Passage provided:
# New Wilson Combat EDC X9 1911 Pistol



## farook (Jan 7, 2015)

I was hoping a senior member would start a thread on this, anyways, A double stack magazine, a 1911 from Wilson Combat. What do you have to say.






I could just keep looking at this all day. After the Super Sentinel this is the prettiest gun ever

https://www.wilsoncombat.com/edc-x9/


----------



## rustygun (Apr 8, 2013)

Beautiful looking firearm. I try not to look at it to long.


----------



## tony pasley (May 6, 2006)

Pretty gun but I am some what a purest when it comes to 1911s. I subscribe to St. John M. Browning's 10 commandment about the 1911.


----------



## farook (Jan 7, 2015)

I was wondering too from a company that makes possibly the worlds best 1911 what effort would have gone into making a deviation. No grip safety, double stack magazine. This one is worth a try.


----------



## desertman (Aug 29, 2013)

Supplied data:

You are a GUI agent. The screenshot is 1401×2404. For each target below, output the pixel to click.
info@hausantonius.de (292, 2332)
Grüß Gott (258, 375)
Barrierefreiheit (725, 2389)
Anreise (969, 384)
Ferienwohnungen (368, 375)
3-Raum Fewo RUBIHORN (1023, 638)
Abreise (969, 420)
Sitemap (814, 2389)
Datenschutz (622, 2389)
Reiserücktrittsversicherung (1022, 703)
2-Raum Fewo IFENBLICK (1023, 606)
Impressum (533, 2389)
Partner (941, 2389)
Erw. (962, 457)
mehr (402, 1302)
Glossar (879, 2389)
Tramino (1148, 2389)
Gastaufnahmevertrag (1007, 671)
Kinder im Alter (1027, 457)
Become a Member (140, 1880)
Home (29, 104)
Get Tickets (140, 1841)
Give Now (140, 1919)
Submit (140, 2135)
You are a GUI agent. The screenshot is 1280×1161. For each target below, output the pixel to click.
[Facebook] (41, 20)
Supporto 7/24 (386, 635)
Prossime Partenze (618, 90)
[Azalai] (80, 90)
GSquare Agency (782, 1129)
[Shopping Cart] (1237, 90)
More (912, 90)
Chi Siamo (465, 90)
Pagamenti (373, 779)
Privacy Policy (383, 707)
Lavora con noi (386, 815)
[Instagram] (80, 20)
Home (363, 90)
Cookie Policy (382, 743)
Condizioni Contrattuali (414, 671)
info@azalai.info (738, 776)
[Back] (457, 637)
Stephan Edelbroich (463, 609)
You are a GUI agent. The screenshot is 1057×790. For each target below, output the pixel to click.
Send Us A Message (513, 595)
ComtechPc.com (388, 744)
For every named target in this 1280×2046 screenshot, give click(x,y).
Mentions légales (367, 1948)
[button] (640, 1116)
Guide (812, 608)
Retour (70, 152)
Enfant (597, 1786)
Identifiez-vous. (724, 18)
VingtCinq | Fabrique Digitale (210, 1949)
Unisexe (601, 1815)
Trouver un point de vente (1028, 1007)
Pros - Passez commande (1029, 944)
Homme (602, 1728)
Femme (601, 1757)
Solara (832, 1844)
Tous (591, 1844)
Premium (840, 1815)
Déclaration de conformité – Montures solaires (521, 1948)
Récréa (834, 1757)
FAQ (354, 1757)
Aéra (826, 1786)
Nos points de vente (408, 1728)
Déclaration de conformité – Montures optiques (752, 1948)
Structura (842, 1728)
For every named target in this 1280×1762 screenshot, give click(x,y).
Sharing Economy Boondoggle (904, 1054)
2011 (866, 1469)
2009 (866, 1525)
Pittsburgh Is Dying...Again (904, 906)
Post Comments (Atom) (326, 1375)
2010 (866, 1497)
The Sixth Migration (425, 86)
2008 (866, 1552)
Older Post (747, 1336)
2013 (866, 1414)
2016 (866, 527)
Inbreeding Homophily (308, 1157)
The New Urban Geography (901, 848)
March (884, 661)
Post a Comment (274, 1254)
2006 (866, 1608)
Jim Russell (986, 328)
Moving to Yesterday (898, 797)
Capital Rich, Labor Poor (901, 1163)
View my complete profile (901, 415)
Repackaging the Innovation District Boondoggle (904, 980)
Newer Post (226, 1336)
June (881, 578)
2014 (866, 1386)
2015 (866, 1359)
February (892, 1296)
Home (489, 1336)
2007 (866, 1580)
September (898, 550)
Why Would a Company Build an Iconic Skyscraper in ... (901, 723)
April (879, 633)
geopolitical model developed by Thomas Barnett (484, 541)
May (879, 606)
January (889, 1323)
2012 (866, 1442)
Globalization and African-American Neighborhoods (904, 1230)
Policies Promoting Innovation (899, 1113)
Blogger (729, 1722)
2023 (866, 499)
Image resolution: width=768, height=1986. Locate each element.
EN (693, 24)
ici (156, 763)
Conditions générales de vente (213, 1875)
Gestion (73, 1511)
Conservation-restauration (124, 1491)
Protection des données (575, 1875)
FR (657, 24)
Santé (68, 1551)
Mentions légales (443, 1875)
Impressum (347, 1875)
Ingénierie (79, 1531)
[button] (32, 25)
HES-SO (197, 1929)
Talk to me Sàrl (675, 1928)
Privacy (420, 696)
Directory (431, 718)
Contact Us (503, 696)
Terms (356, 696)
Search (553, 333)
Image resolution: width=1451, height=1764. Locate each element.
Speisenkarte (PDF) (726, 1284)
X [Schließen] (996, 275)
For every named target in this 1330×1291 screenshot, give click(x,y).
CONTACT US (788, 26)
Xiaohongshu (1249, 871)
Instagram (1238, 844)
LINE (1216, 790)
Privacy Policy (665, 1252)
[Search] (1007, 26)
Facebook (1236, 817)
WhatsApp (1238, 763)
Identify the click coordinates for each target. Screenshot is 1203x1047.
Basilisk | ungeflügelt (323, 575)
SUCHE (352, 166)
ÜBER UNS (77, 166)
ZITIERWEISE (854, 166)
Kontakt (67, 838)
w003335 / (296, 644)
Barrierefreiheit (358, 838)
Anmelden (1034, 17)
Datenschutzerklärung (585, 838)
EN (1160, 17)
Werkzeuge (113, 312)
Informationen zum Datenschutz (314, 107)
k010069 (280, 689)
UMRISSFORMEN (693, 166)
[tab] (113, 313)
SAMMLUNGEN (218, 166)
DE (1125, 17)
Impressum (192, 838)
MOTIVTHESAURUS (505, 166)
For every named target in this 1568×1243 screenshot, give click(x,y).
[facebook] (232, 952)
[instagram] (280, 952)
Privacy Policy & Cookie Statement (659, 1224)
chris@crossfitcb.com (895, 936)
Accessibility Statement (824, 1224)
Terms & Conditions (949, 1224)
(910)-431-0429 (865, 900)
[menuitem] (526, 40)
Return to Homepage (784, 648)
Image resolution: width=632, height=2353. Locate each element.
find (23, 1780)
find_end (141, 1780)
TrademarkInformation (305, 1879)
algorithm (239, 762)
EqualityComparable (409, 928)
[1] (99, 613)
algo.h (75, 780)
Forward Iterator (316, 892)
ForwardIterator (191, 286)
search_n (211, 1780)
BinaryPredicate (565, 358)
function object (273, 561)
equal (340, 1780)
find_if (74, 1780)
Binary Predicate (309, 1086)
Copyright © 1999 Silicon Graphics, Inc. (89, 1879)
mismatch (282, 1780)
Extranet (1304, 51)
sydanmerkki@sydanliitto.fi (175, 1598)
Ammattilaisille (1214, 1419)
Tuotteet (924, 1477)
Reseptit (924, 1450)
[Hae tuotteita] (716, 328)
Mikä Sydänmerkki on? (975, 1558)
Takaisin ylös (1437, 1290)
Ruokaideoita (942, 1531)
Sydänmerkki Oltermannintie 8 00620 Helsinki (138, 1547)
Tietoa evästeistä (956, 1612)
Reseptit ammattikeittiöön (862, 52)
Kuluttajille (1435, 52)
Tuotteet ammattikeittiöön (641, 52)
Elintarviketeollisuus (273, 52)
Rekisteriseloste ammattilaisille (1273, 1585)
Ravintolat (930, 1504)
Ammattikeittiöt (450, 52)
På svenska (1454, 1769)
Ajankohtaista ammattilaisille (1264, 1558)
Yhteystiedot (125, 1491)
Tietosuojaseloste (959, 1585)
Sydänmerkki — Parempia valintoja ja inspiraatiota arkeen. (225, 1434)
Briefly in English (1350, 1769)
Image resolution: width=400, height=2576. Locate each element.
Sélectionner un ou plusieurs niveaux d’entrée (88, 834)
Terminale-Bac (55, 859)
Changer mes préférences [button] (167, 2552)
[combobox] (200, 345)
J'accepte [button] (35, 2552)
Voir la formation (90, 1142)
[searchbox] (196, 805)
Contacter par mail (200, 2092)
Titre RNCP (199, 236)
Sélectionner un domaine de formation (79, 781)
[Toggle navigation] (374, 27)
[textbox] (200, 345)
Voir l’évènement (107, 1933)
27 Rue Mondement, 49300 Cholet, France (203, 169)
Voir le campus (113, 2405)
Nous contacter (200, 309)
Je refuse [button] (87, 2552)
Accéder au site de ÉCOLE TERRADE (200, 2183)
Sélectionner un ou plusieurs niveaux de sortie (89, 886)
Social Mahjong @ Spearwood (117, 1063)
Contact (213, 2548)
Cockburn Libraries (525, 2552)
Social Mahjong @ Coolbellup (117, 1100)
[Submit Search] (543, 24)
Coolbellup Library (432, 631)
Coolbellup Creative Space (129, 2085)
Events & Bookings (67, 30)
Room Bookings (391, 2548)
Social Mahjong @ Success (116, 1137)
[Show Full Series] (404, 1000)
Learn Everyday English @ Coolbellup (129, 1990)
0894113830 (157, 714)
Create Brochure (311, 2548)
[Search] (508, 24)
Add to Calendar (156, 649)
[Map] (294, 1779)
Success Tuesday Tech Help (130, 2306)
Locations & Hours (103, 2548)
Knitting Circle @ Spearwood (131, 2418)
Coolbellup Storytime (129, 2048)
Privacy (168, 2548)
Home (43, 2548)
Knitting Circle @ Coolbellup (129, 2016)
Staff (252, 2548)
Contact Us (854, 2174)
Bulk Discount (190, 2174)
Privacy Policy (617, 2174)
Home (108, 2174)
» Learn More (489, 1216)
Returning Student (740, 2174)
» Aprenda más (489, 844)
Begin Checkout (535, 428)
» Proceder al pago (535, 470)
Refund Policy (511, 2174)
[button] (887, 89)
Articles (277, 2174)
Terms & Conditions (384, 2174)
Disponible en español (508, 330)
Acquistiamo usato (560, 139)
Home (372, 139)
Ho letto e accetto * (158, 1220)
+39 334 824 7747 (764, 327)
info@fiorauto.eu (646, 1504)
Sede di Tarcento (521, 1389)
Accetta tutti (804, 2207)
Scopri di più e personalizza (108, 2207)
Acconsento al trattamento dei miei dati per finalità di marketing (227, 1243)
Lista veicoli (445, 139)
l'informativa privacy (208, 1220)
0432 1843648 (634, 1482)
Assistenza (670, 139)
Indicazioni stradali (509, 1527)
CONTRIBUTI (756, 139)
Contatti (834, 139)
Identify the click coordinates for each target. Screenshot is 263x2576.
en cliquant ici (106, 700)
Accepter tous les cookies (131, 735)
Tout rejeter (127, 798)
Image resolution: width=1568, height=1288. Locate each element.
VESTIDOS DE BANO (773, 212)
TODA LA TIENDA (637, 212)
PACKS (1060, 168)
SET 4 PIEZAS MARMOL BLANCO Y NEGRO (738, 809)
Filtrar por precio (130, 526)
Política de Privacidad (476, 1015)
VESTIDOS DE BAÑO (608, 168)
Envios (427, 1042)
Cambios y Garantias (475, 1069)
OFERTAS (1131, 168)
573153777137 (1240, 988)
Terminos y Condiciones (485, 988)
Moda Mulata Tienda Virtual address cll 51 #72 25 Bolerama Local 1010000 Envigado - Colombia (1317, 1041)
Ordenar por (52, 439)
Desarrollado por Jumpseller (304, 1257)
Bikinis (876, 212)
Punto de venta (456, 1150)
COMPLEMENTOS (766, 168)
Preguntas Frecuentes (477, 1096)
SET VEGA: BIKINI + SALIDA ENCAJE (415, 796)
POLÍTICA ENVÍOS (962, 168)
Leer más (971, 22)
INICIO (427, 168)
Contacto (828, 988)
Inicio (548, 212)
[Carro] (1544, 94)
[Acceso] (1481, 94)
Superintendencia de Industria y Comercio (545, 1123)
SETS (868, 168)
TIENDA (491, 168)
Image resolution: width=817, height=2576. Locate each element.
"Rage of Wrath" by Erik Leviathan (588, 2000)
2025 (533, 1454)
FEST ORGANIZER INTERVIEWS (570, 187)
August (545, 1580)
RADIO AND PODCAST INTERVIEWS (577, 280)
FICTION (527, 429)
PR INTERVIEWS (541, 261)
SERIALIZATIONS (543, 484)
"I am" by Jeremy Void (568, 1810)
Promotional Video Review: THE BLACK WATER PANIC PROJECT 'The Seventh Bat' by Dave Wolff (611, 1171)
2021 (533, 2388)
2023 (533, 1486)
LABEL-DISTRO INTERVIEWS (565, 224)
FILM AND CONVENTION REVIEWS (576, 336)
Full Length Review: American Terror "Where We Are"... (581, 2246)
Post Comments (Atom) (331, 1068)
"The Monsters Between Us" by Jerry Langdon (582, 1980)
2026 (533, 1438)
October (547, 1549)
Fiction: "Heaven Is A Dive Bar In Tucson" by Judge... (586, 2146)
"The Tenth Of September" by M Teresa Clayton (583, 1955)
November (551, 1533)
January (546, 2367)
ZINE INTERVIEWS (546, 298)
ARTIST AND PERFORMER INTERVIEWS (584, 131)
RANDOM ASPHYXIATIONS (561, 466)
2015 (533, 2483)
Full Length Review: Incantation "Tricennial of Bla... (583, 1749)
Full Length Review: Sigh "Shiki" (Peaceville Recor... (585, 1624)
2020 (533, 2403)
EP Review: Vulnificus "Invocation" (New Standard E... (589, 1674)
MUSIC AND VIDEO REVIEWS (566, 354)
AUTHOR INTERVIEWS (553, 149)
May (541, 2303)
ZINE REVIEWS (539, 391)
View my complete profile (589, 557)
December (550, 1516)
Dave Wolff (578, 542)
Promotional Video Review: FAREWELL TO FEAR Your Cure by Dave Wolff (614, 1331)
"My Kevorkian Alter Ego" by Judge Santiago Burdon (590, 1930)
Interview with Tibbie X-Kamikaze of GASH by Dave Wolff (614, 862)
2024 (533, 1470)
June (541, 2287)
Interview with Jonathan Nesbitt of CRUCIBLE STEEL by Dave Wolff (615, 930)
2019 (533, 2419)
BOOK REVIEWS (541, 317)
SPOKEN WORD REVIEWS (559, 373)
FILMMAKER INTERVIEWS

Tasks and exercises:
[1] From the EDC X9 thread above, give again the stretch from "Beautiful looking firearm." through "about the 1911." word for word.
[2] In the EDC X9 thread, which two deviations from the usual 1911 does farook point out in his second post?

Solutions below:
[1]
Beautiful looking firearm. I try not to look at it to long.


----------



## tony pasley (May 6, 2006)

Pretty gun but I am some what a purest when it comes to 1911s. I subscribe to St. John M. Browning's 10 commandment about the 1911.

[2] No grip safety and a double stack magazine.